If you’ve read other articles from me, you may know that I’m a big fan of buildout. Thus the first step of adding search functionality starts with updating the buildout configuration.

[buildout]
parts =
    xapian
    xapian-bindingseggs =
    djapian

[versions]
djapian = 2.3.1
zc.recipe.cmmi = 1.3.2

[django]
recipe = djangorecipe
extra-paths =
    ${xapian:location}/lib/python

[xapian]
recipe = zc.recipe.cmmi
url = http://oligarchy.co.uk/xapian/1.0.22/xapian-core-1.0.22.tar.gz

[xapian-bindings]
recipe = zc.recipe.cmmi
url = http://oligarchy.co.uk/xapian/1.0.22/xapian-bindings-1.0.22.tar.gz
extra_options =
    PYTHON_LIB=${xapian:location}/lib/python
    XAPIAN_CONFIG=${xapian:location}/bin/xapian-config
    --with-python
    --with-php=no
    --with-ruby=no
    --with-java=no
    --with-csharp=no

Should you want to use Djapian yourself, note that version 2.3.1 is not compatible with the Xapian 1.2 series. Building the index works fine, but when you start searching you’ll get the following error:

'MSetItem' object has no attribute 'get_document'

According to issue 113 this will be solved in Djapian version 2.4. For now I just used Xapian 1.0.22.

Django

Using Djapian in your Django project is simple so I won’t waste to many words on it:

INSTALLED_APPS = (
    'djapian',
)

DJAPIAN_DATABASE_PATH = path/to/djapian_spaces

Don’t forget to run the syncdb management command afterwards.

Application

In your (weblog) application you’ll need to add an index.py file where you’ll define how your model(s) will be indexed. I just have one model, BlogEntry, which I want to index. So my index.py can be simple:

from djapian import space, Indexer
from blog.models import BlogEntry

class BlogEntryIndexer(Indexer):
    fields = [('title', 2), 'intro', 'body', 'caption']

    def trigger(indexer, object):
        return object.is_published

space.add_index(BlogEntry, BlogEntryIndexer, attach_as='indexer')

As you can see I think the title of the article is a bit more important. I also only want to index published articles.

To make sure the index is loaded when the application starts, a small addition to urls.py does the trick:

from djapian import load_indexes
load_indexes()

Then there is the actual search view.
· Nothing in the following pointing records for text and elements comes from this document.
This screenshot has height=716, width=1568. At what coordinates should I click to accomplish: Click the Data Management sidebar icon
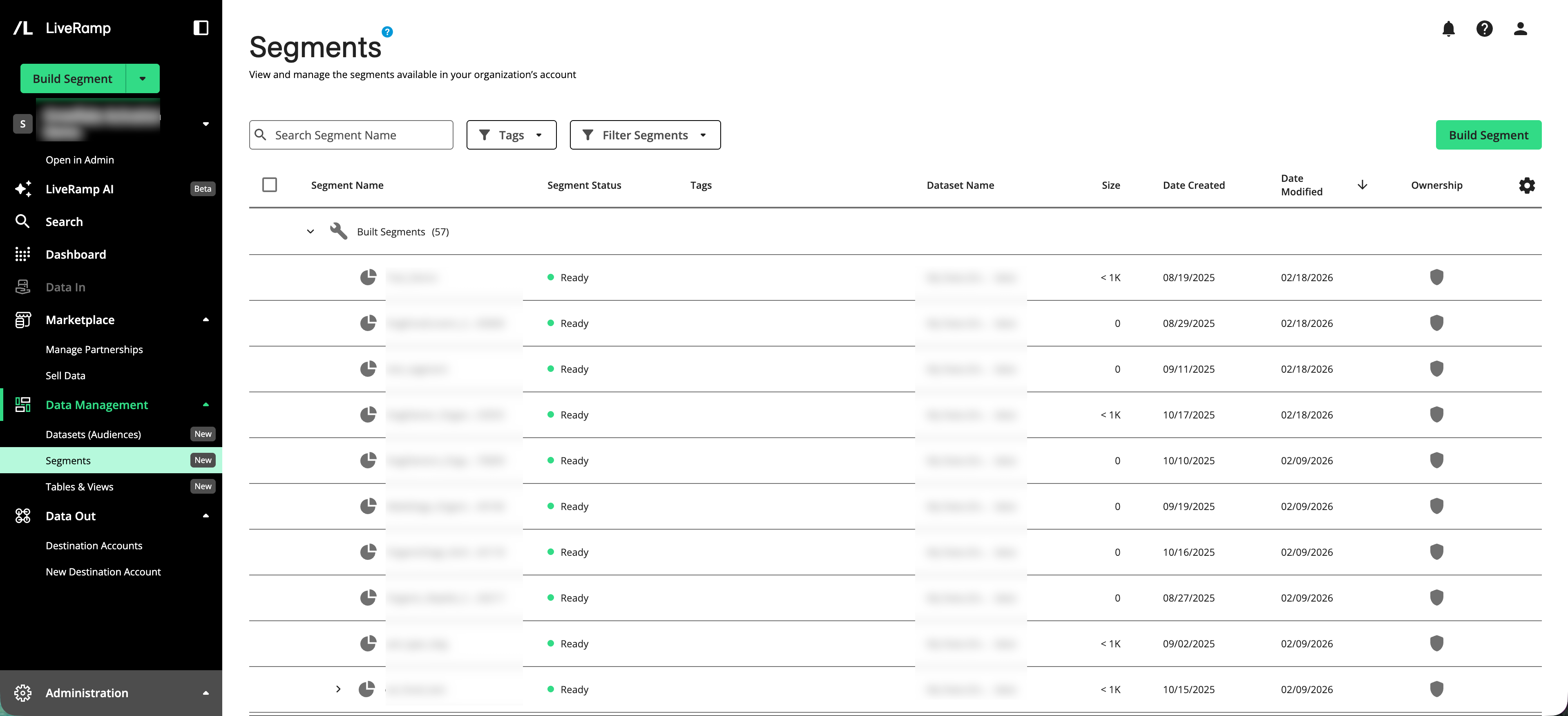point(22,404)
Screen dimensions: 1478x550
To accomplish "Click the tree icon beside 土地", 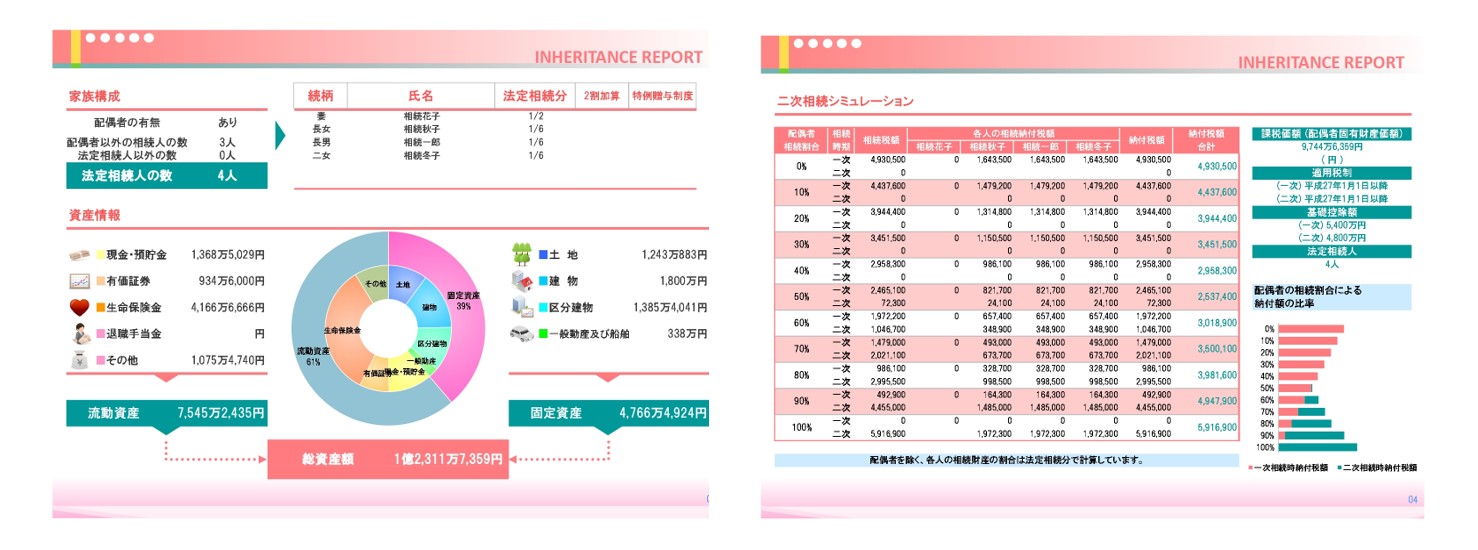I will [x=522, y=254].
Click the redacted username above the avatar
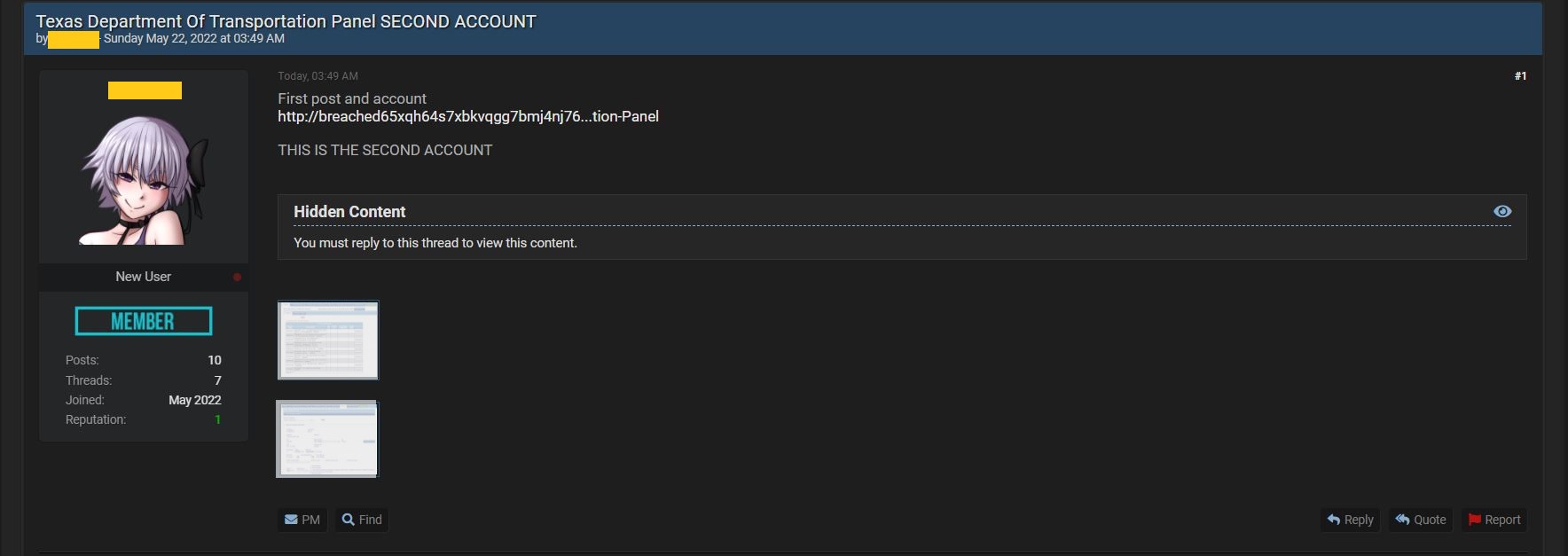 coord(145,90)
I’ll spare you the boring part and only show the code that performs the search action:

from djapian.resultset import xapian
from blog.models import BlogEntry

def search(request):
    # Get the search string as "query"
    resultset = BlogEntry.indexer.search(query).flags(
        xapian.QueryParser.FLAG_BOOLEAN |
        xapian.QueryParser.FLAG_PHRASE |
        xapian.QueryParser.FLAG_LOVEHATE |
        xapian.QueryParser.FLAG_WILDCARD |
        xapian.QueryParser.FLAG_PARTIAL).prefetch()
    ...

(See the Xapian API documentation for more flags.)

The index

There’s only two things left. The first is creating the index for the first time:

$ bin/django index --rebuild

The other thing is making sure the index is updated. In my case I run the following command once every hour. This means that for up to one hour after publishing an article, it cannot be found with the search. I think this is quite acceptable for my publishing rate. Anyway, the command:

$ bin/django index

And that’s all there is to it. If you want more information, read the Djapian Tutorial. It covers most of the above in greater detail.